I went through this exact same sequence looking at the night sky at Pohara in Golden Bay (at the north west end of the South Island).

 

There was Orion but he seemed upside down and search though we did we could find no southern Pole star nor even the Southern Cross. Moody reckons there is some kind of formula for finding it, ' the length of a knuckle, an equation.'

 

This is the formula that Moody didn't know.

 

'A technique used in the field [to identify the Southern Cross] is to clench one's right fist and to view the cross, aligning the first knuckle with the [long] axis of the cross [pointing towards its longer end]. The tip of the thumb will indicate [celestial south pole]' ( see Crux).

 

Locating the south celestial pole (Micke (usurped) at en.wikipedia)
Locating the south celestial pole (Micke (usurped) at en.wikipedia)

Reading through this page some time after 'finishing' it I wondered how that sense of isolation and distance played into New Zealand's 'national psyche '. I'm sure there are books written about this and we don't really talk about national 'psyches' and 'characteristics' anymore because they were so often expressions of hegemonic views and particularistic claims to national belonging.

= = = =

# Written exercise a
Duplicate the records below from their first line through the line containing "pos(1393,404)", both ends included, without altering any line.
The passage about the night sky at Pohara has no connection to the records.

# Extracted material
= = = =

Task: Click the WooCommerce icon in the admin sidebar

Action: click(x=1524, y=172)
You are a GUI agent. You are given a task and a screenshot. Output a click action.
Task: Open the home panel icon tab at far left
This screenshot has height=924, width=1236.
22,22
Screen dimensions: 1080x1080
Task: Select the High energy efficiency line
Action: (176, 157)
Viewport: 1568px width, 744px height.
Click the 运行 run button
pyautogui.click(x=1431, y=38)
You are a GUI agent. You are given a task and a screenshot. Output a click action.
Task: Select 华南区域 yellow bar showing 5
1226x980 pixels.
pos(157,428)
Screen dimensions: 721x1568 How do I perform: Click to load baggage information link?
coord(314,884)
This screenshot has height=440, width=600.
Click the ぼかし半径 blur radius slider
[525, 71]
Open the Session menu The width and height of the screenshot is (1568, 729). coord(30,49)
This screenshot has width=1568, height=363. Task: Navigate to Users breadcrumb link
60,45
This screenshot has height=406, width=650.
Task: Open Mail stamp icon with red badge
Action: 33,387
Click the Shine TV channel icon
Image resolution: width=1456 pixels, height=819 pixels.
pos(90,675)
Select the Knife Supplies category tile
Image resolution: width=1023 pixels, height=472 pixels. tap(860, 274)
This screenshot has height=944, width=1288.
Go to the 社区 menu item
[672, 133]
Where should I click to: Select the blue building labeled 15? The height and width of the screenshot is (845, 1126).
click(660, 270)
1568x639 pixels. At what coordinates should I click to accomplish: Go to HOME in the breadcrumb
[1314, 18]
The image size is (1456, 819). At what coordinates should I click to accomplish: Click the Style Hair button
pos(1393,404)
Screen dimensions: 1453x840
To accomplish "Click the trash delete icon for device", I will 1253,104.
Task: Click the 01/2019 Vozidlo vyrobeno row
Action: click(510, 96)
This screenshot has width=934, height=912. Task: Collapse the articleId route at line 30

= = = =

# Written exercise b
In the passage about the night sky at Pohara, reproduce the part from "There was Orion" to "( see Crux).", renaming "Southern Cross" as "Crux" everywhere it occurs.

# Answer a
Task: Click the WooCommerce icon in the admin sidebar

Action: click(x=1524, y=172)
You are a GUI agent. You are given a task and a screenshot. Output a click action.
Task: Open the home panel icon tab at far left
This screenshot has height=924, width=1236.
22,22
Screen dimensions: 1080x1080
Task: Select the High energy efficiency line
Action: (176, 157)
Viewport: 1568px width, 744px height.
Click the 运行 run button
pyautogui.click(x=1431, y=38)
You are a GUI agent. You are given a task and a screenshot. Output a click action.
Task: Select 华南区域 yellow bar showing 5
1226x980 pixels.
pos(157,428)
Screen dimensions: 721x1568 How do I perform: Click to load baggage information link?
coord(314,884)
This screenshot has height=440, width=600.
Click the ぼかし半径 blur radius slider
[525, 71]
Open the Session menu The width and height of the screenshot is (1568, 729). coord(30,49)
This screenshot has width=1568, height=363. Task: Navigate to Users breadcrumb link
60,45
This screenshot has height=406, width=650.
Task: Open Mail stamp icon with red badge
Action: 33,387
Click the Shine TV channel icon
Image resolution: width=1456 pixels, height=819 pixels.
pos(90,675)
Select the Knife Supplies category tile
Image resolution: width=1023 pixels, height=472 pixels. tap(860, 274)
This screenshot has height=944, width=1288.
Go to the 社区 menu item
[672, 133]
Where should I click to: Select the blue building labeled 15? The height and width of the screenshot is (845, 1126).
click(660, 270)
1568x639 pixels. At what coordinates should I click to accomplish: Go to HOME in the breadcrumb
[1314, 18]
The image size is (1456, 819). At what coordinates should I click to accomplish: Click the Style Hair button
pos(1393,404)

# Answer b
There was Orion but he seemed upside down and search though we did we could find no southern Pole star nor even the Crux. Moody reckons there is some kind of formula for finding it, ' the length of a knuckle, an equation.'

 

This is the formula that Moody didn't know.

 

'A technique used in the field [to identify the Crux] is to clench one's right fist and to view the cross, aligning the first knuckle with the [long] axis of the cross [pointing towards its longer end]. The tip of the thumb will indicate [celestial south pole]' ( see Crux).